DATASET ENTRIES.
_ _ _ _
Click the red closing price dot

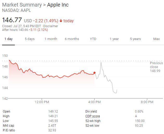[94, 73]

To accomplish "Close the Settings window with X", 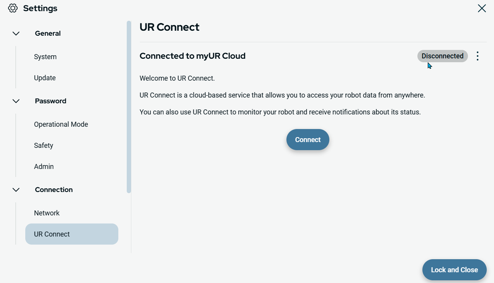I will point(481,8).
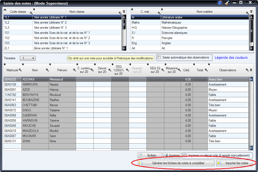The height and width of the screenshot is (172, 258).
Task: Open help via the question mark icon
Action: [219, 3]
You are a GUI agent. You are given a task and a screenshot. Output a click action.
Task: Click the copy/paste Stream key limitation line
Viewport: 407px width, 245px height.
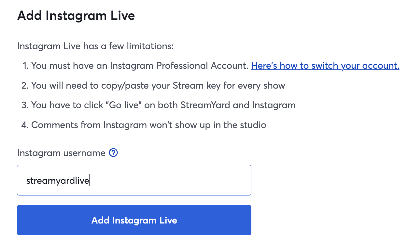click(158, 86)
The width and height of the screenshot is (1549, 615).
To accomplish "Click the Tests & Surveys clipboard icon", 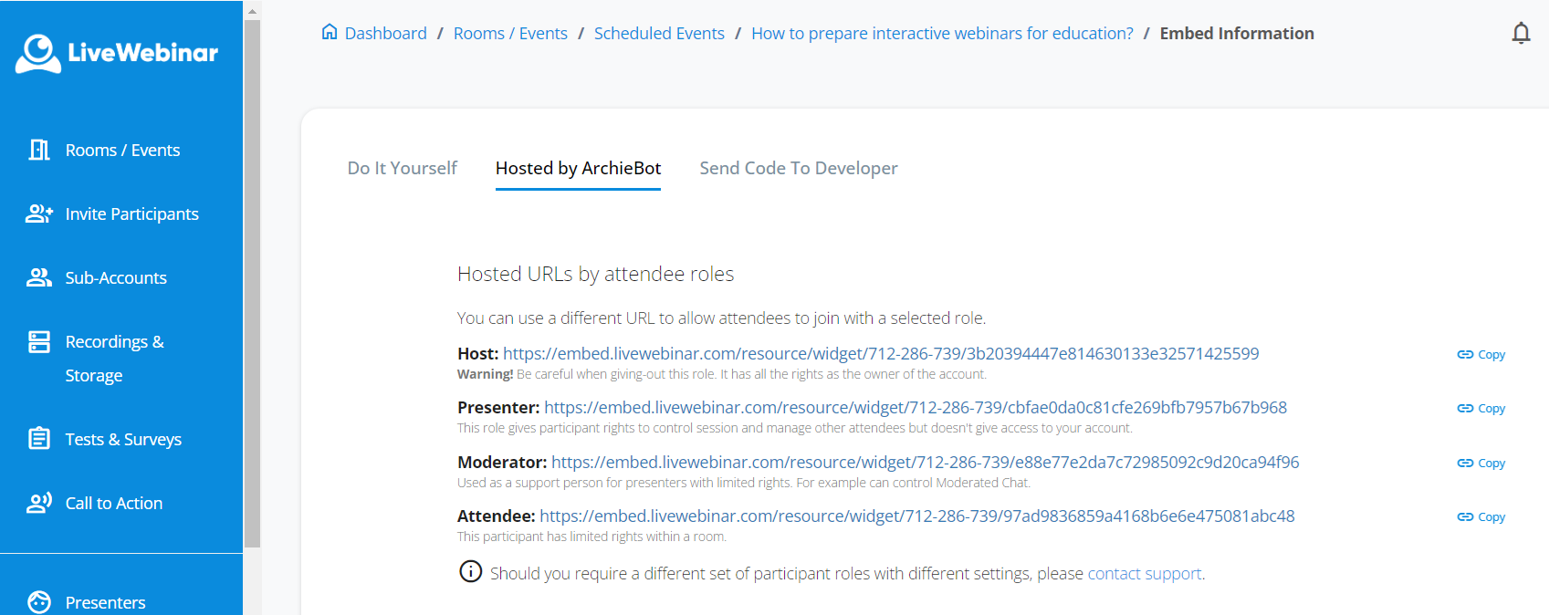I will 39,439.
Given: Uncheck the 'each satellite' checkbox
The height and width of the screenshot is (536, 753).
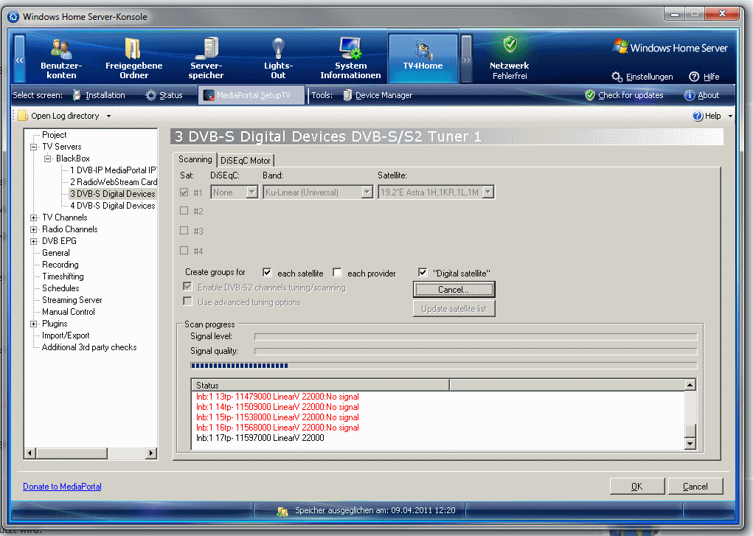Looking at the screenshot, I should tap(267, 272).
_ _ _ _
WORK ORDER. Working from the records above, reproduce exactly the lines from the one with "The height and width of the screenshot is (536, 753)." through the last line, without the pictures.

RESPONSE.
The height and width of the screenshot is (536, 753).
Looking at the screenshot, I should tap(267, 272).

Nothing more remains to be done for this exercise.